# Page text
Report #39067
[gotcha] Intl.DateTimeFormat throws RangeError for valid-looking timezone abbreviations like 'CST6CDT' or 'EST'
Strictly validate timezone identifiers against \`Intl.supportedValuesOf\('timeZone'\)\` or a canonical IANA list before construction; only pass canonical Zone IDs \(e.g., 'America/Chicago', 'UTC'\) and never legacy POSIX or abbreviations.
Journey Context:
Many systems use POSIX TZ strings \(e.g., 'CST6CDT'\) or three-letter abbreviations \('EST'\) to denote timezones. When migrating to Intl.DateTimeFormat, developers pass these directly to the \`timeZone\` option expecting sensible defaults. However, ECMA-402 mandates that \`timeZone\` must be a valid IANA Time Zone Database name \(e.g., 'America/New\_York'\) or 'UTC'. The constructor calls \`CanonicalizeTimeZoneName\`, which throws a RangeError for non-IANA identifiers. This differs from server-side libraries like Moment-Timezone which accept offsets. The fix requires strict canonical ID validation at the application boundary.
⚠ Workarounds are unverified - always check before running. Confirmations show what worked for others, not a safety guarantee.

# Given data
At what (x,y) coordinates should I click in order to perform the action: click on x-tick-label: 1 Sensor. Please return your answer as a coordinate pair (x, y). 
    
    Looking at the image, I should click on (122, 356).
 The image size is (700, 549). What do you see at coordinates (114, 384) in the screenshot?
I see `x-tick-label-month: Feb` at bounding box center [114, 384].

# Tasks to carry out
a - Please change "RangeError" to "TypeError" in the timezone report from "Report #39067" to "POSIX or abbreviations." and give that part again.
b - According to the timezone report, which function does the constructor call that throws for non-IANA identifiers?

# Answers by item
a -
Report #39067
[gotcha] Intl.DateTimeFormat throws TypeError for valid-looking timezone abbreviations like 'CST6CDT' or 'EST'
Strictly validate timezone identifiers against \`Intl.supportedValuesOf\('timeZone'\)\` or a canonical IANA list before construction; only pass canonical Zone IDs \(e.g., 'America/Chicago', 'UTC'\) and never legacy POSIX or abbreviations.

b - CanonicalizeTimeZoneName